Oleh karena itu, Kemenkumham mendorong penuh proses seleksi CPNS 2013 ini dengan menggunakan sistem CAT. Pelantikan eselon II yang baru lalu di Kemenkumham, termasuk di antaranya perputaran dan penggantian 15 kakanwil, direktur pada jajaran Imigrasi, termasuk beberapa kalapas kelas I, disiapkan dengan sistem penilaian yang lebih ketat. Mekanismenya sederhana, kandidat dengan skor tertinggi akan ditempatkan pada posisi dengan bobot tertinggi pula. 

Tidak ada pertimbangan lain, hanya prestasi. Tidak perlu koneksi, apalagi sekadar ”oleh-oleh”. Tentu saja di dalam makna prestasi terkandung juga konsep reward and punishment. Artinya, yang berprestasi mendapatkan penghargaan, sedangkan yang melakukan kesalahan akan mendapatkan hukuman. Terkait punishment, budaya lain yang juga harus dibiasakan adalah, hukuman kepada yang bersalah harus dipandang sebagai keniscayaan, sebagaimana penghargaan kepada prestasi adalah keharusan. 

Belas kasihan dan permakluman atas kesalahan, sering kali berujung pada keengganan menjatuhkan hukuman disiplin yang setimpal. Maka ketika menkumham dan saya dalam beberapa kesempatan memberikan hukuman disiplin yang berat, beberapa reaksi yang muncul adalah: hukuman demikian tidak perlu dilakukan. Padahal, pembiaran atas kesalahan tentu saja makin merusak organisasi. Hukuman adalah obat pahit yang harus diberikan justru untuk menyembuhkan sakit yang tidak jarang sudah parah. 

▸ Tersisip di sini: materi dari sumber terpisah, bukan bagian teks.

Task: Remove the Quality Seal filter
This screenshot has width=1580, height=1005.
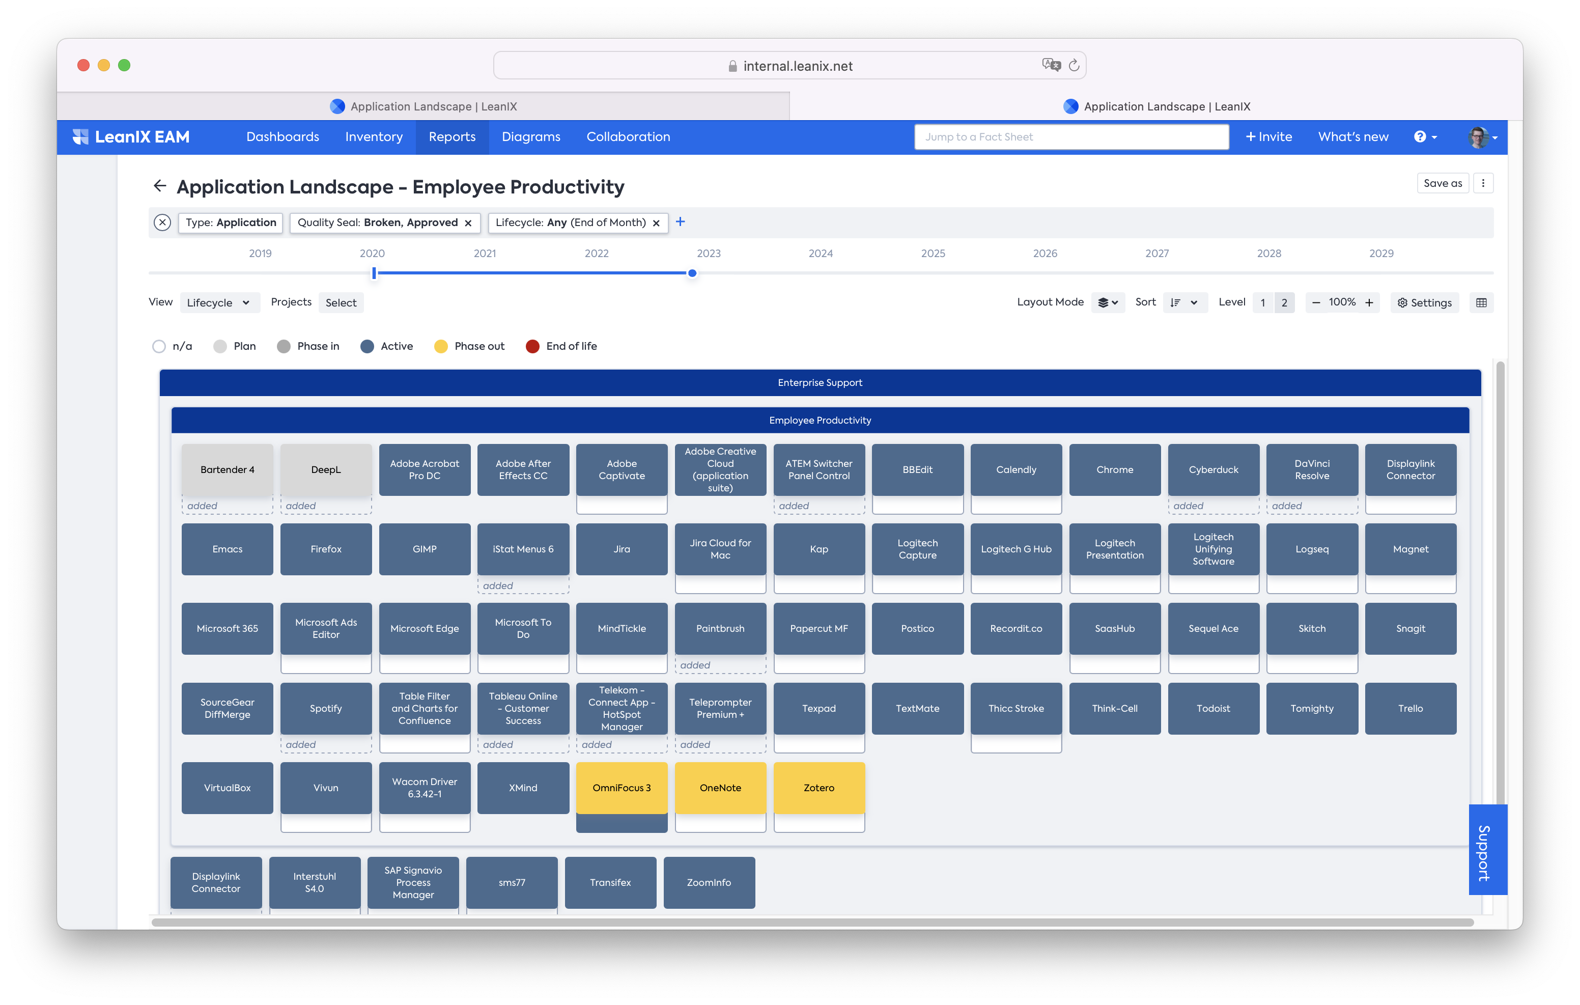Action: coord(468,223)
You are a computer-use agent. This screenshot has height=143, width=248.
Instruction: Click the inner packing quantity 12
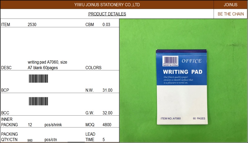coord(30,125)
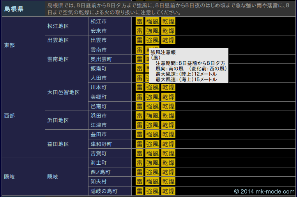Select the 強風 badge in 松江市 row
The width and height of the screenshot is (297, 197).
[152, 21]
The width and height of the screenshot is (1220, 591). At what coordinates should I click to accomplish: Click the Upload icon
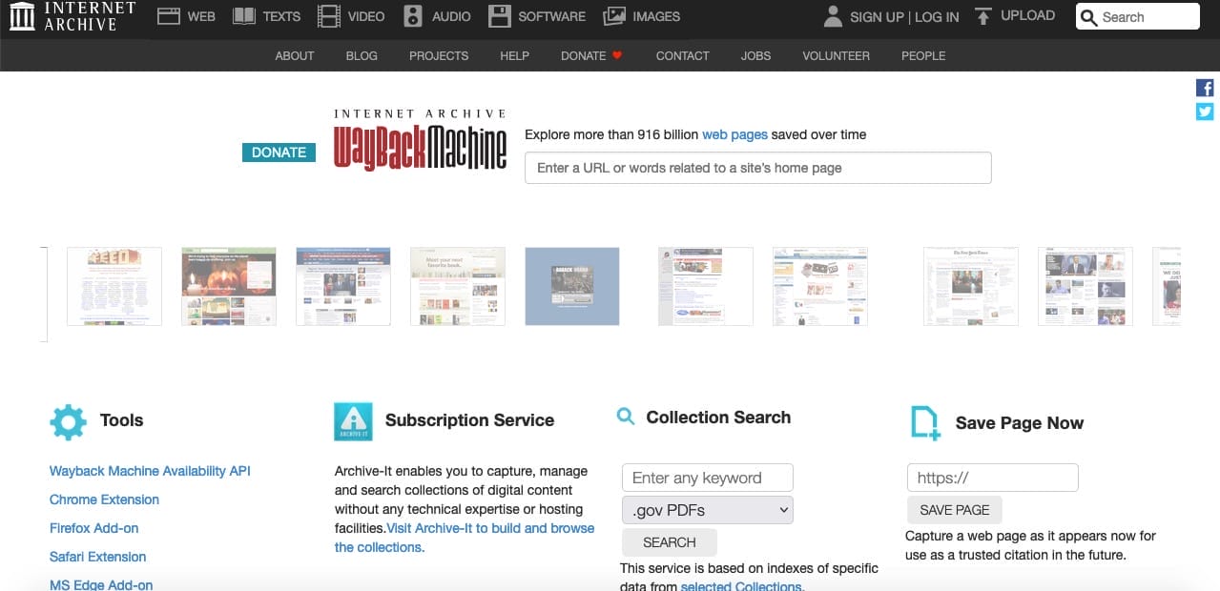pos(982,15)
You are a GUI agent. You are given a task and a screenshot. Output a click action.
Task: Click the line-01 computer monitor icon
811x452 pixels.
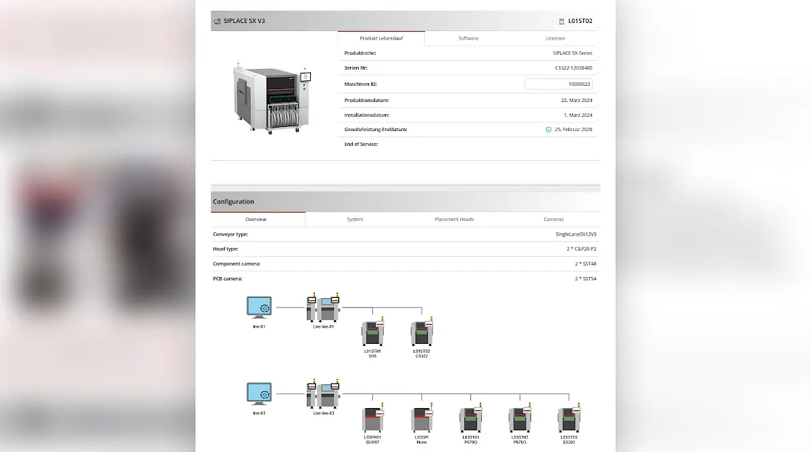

Kembali ke soal yang seolah sederhana tentang oleh-oleh. Semakin jelas, pemberian oleholeh itu bukan lagi soal yang kecil. Itu sebabnya salah satu program awal KPK adalah melarang pemberian parsel. Esensinya bukan pada parselnya, tapi budaya koruptif yang menyertainya. Demikian pula halnya dengan oleh-oleh. Prinsip yang dilarang bukan terletak pada ”oleh-oleh”-nya, tetapi bagaimana cendera mata yang kemudian menjadi budaya setoran wajib kepada pimpinan itu membangun relasi koruptif. Hubungan yang berbasis pada koneksi-sowan bukan prestasi kerja. 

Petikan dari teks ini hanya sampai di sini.